Recall that tan = opposite/adjacent (4/5) in a right triangle. Using the pythagorean theorem, you will determine the hypotenuse to be sqrt of 41. CSC is the reciprocal of sin, therefore get the sin, which is opp/hyp. This will result in 4 / sqrt of 41. Reciprocal is the answer.
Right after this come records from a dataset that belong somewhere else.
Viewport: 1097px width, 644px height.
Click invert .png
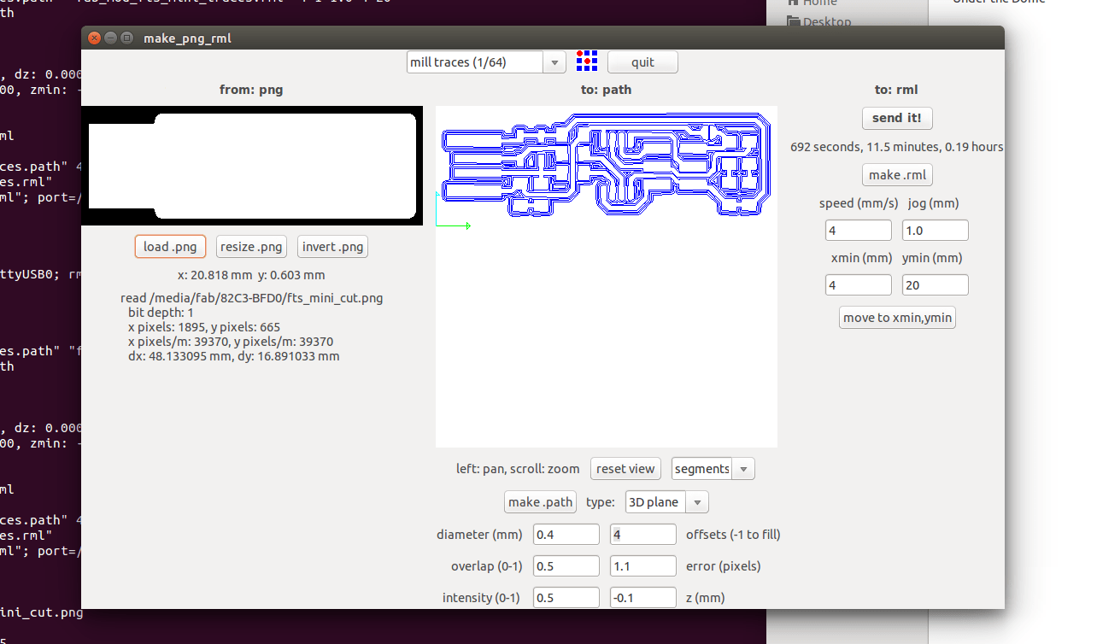pos(333,247)
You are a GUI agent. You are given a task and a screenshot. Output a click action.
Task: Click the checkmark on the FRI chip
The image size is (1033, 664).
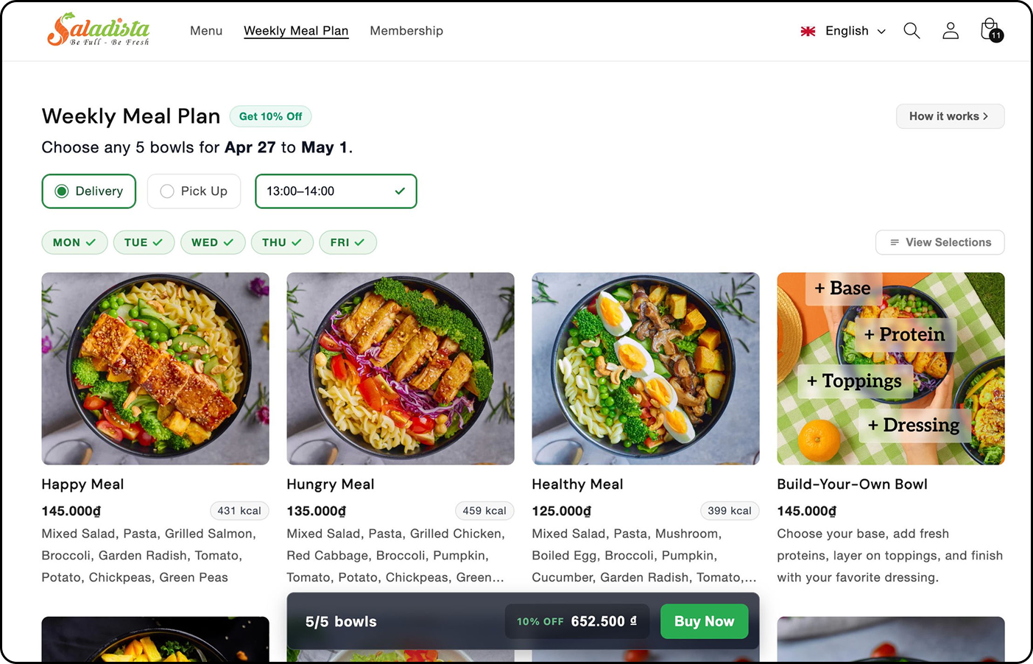(x=361, y=242)
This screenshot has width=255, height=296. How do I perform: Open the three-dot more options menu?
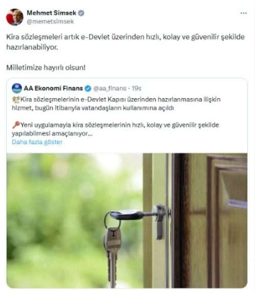[243, 13]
It has only one value since Tan^-1 have values only in the 1st and 4th quadrant. it has a positive tangent value therefore it is in the 1st quadrant, wherein all trig values are positive...

Answer 3

There are a couple of useful identities you should know.
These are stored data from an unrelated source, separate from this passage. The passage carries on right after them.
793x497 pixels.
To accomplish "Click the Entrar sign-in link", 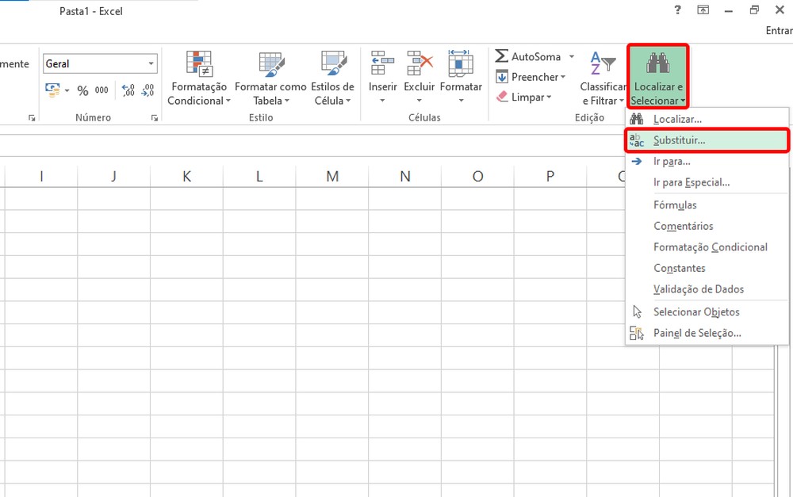I will pos(778,29).
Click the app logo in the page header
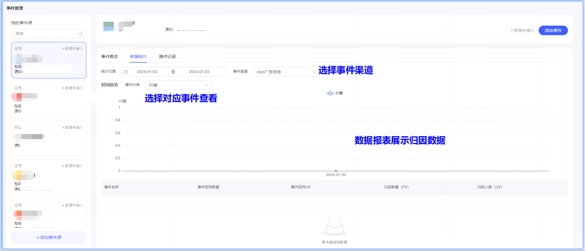 pos(109,26)
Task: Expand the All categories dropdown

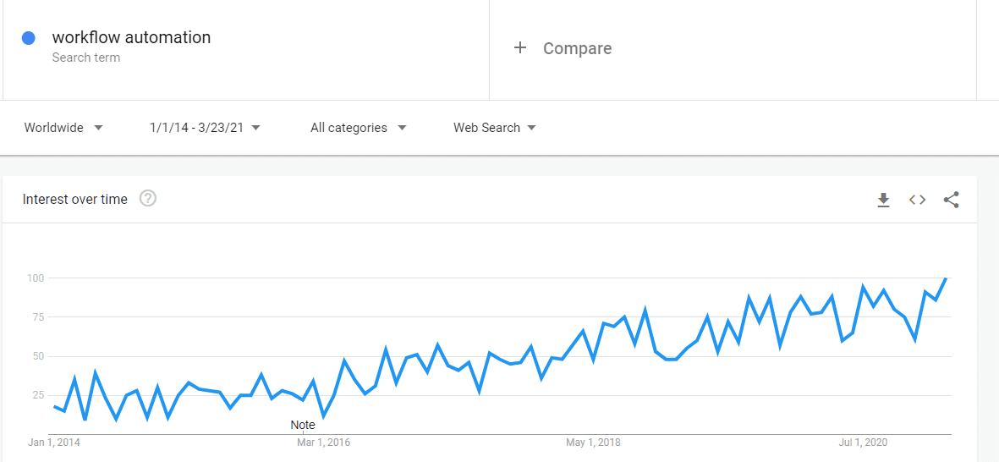Action: [x=358, y=128]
sin[arccos(u)] = cos[arcsin(u)] = √(1-u²)
sin[arcsin(u)] = cos[arccos(u)] = u
sin[arctan(u)] = cos[arctan(u)] = u/√(1+u²)

With these you get

sin[arccos(√2/2)] = √[1-(√2/2)²] = √(1-½) = √2/2
cos[arccos(3/4)] = 3/4
csc[arctan(4/5)] = 1/sin[arctan(u)] = √[1+(4/5)²]/(4/5) = √41/4

Answer 4

sin (cos^-1 (sqrt 2)/2) ?
Pi/4 =45 degrees
7Pi/4 = 315 degrees
we know that cos( Pi/4) = cos(7Pi/4) = (sqrt 2)/2

cos^-1 (sqrt 2)/2) = Pi/4 or 7Pi/4
sin (cos^-1 (sqrt 2)/2) = sin (Pi/4) or sin (7Pi/4)

answer is +/- (sqrt 2)/2 (depending on which quadrant you are)
Inverse functions are multiple valued functions.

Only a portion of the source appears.